TASK ITEM:
Every line from the one holding "Task: Select Edit in the context menu" through the last line of the records must be retyped exactly, and no other line or picture may appear in the copy.

━━━ GIVEN INFORMATION ━━━

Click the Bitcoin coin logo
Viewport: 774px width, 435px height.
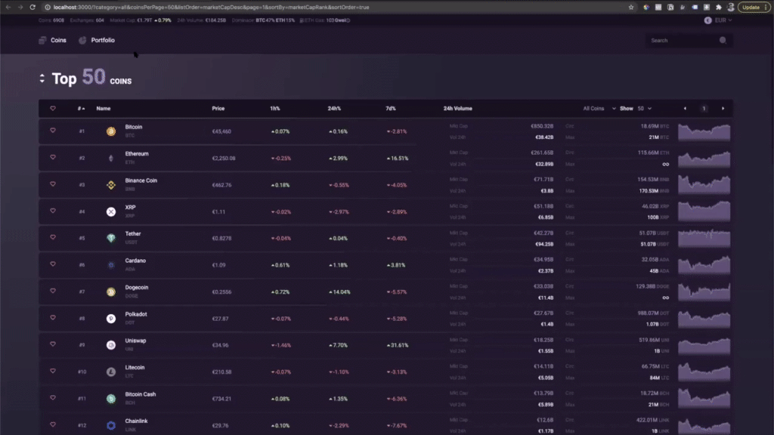click(110, 131)
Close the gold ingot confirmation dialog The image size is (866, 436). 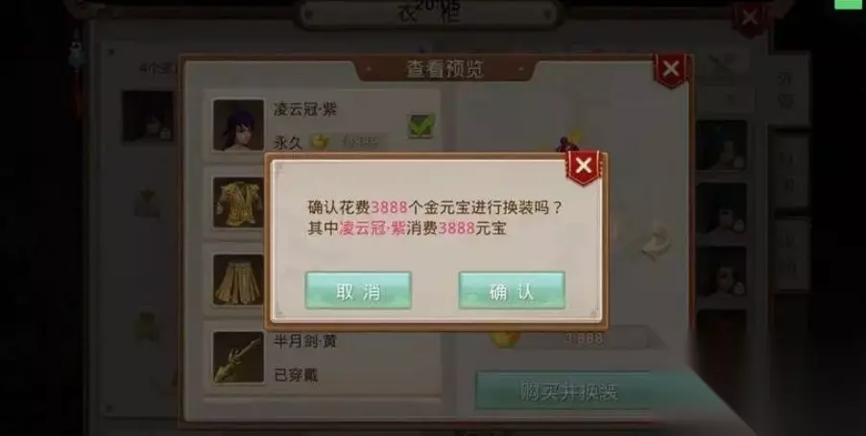pyautogui.click(x=583, y=166)
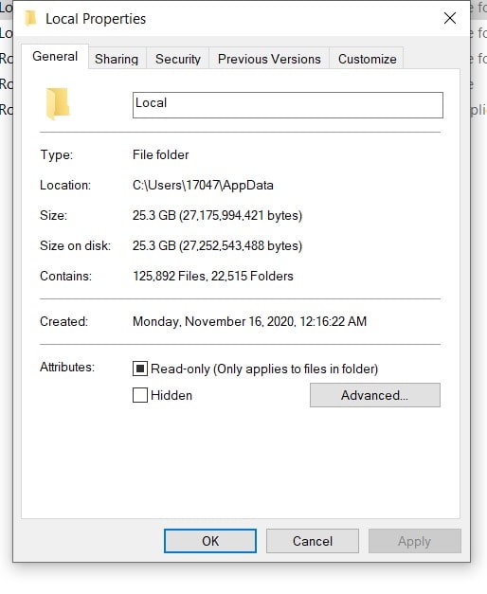The height and width of the screenshot is (594, 487).
Task: Click the large yellow folder icon
Action: (58, 103)
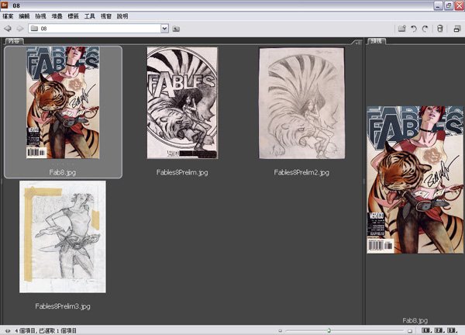Go up to the parent folder

(x=177, y=29)
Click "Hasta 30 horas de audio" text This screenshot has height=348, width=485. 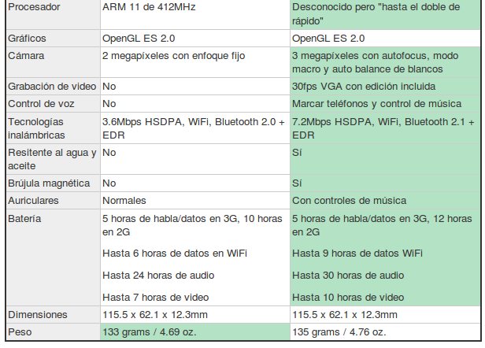(x=347, y=275)
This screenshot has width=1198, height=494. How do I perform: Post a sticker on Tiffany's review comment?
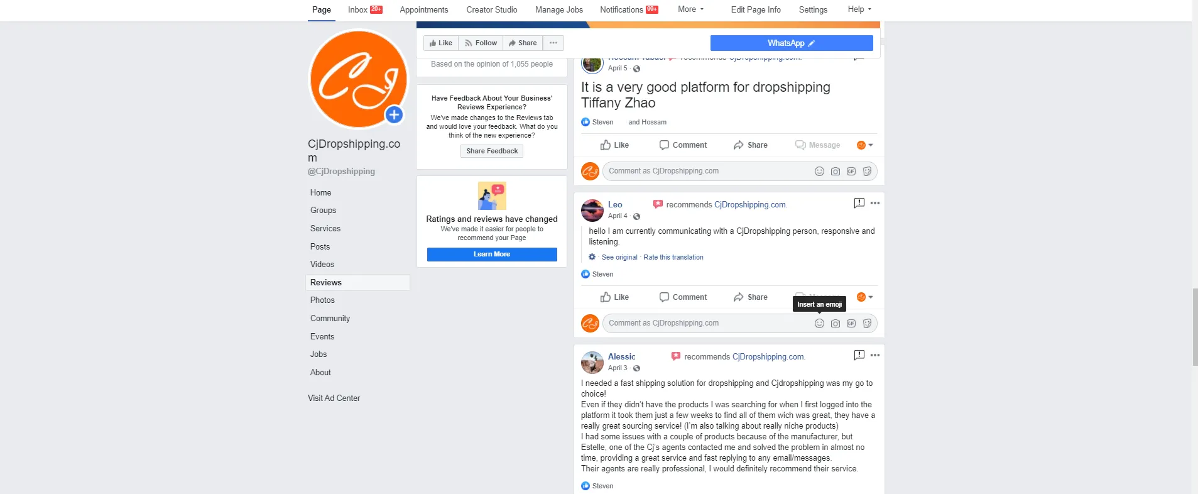click(x=867, y=171)
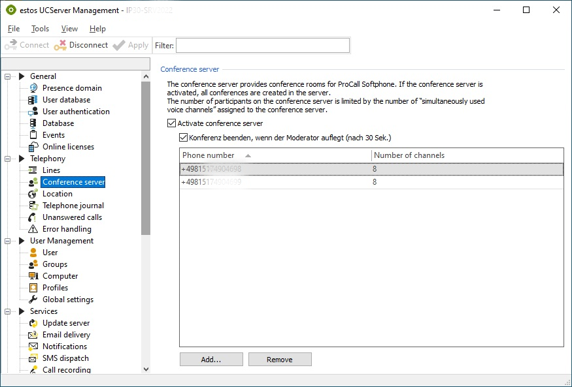Viewport: 572px width, 387px height.
Task: Uncheck Activate conference server checkbox
Action: pyautogui.click(x=172, y=123)
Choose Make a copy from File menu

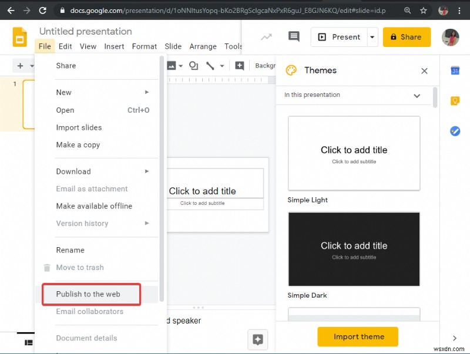(78, 145)
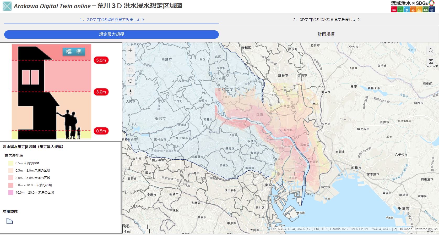The image size is (439, 235).
Task: Zoom out with the minus button
Action: tap(130, 59)
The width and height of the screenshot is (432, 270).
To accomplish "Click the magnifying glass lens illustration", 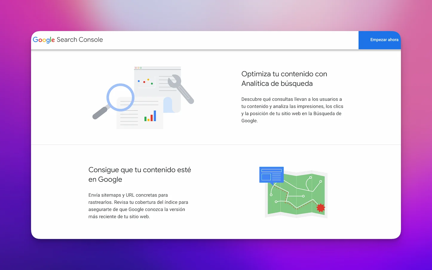I will (x=120, y=97).
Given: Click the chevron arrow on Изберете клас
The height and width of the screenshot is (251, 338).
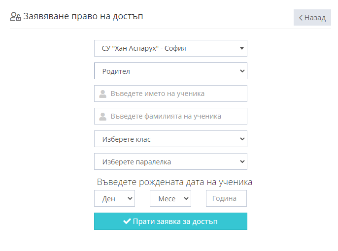Looking at the screenshot, I should pyautogui.click(x=242, y=139).

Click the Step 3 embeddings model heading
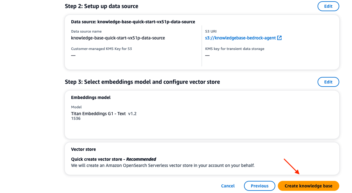[x=142, y=82]

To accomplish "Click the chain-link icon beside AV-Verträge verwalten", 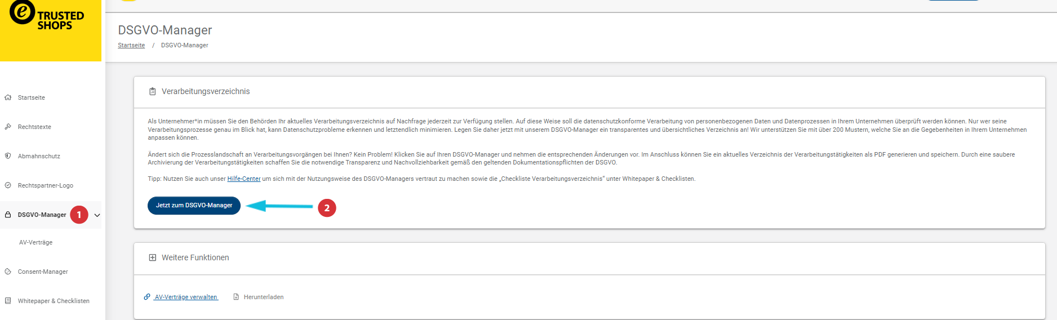I will pos(147,297).
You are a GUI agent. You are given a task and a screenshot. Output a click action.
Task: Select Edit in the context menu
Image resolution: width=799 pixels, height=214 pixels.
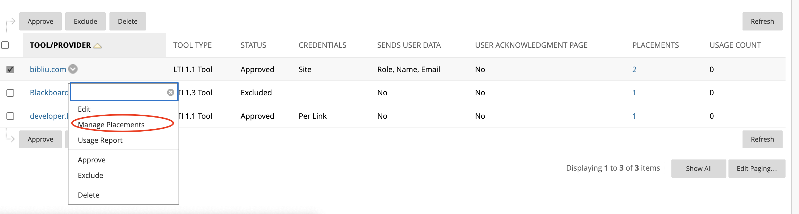pyautogui.click(x=84, y=109)
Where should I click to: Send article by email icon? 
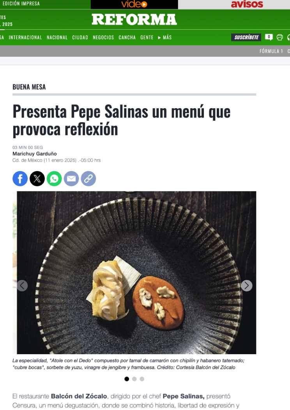click(71, 178)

━━━

EXPECTED ANSWER:
Task: Select Edit in the context menu
Image resolution: width=799 pixels, height=214 pixels.
pyautogui.click(x=84, y=109)
Where should I click to: Send article by email icon? 
click(71, 178)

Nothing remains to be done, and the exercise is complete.